It seems that Johnny Rotten’s little outburst on “I’m desperate, make me a celebrity” drew 88 complaints from members of the public. I don’t get it – first of all it’s JOHNNY ROTTEN former singer of the Sex Pistols, punk icon and man generally famous for swearing, and then it’s AFTER THE WATERSHED and there’s even a WARNING before show about possible naughty language. Do people really have nothing better to do?

(oh, and he said “fucking cunts” *looks around naughtily*)
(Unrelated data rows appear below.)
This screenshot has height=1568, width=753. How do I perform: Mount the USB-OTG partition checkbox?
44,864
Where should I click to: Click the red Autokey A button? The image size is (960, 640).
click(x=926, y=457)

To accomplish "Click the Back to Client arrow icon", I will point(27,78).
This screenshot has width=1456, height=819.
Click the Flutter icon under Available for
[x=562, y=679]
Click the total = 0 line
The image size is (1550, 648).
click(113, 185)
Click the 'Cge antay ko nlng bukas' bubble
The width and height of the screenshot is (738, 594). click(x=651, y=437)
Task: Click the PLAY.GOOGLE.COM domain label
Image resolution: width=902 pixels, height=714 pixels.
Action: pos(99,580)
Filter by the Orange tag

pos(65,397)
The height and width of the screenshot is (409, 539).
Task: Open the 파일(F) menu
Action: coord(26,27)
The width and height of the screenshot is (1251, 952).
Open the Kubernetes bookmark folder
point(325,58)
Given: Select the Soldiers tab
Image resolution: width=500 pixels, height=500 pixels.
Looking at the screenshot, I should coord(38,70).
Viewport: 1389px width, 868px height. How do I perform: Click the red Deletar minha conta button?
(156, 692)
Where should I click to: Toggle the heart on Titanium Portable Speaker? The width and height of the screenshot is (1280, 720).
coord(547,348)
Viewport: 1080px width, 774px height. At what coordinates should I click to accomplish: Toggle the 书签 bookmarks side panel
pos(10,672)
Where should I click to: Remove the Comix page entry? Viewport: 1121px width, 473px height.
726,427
Until recently I’d forgotten how much Internet Explorer lags behind in the browser stakes from a user perspective as opposed to a developer perspective. No tabs, no mouse gestures, minimal customisation of menus. Rubbish. Of course, you can get MyIE2 to cure most of these ills, but then that comes with its own bloat, including over-complicated menus and preferences dialogs, inconsistent internal behaviour (such as how to close tabs) and (as far as I can see) a completely uncustomisable menu. Rubbish.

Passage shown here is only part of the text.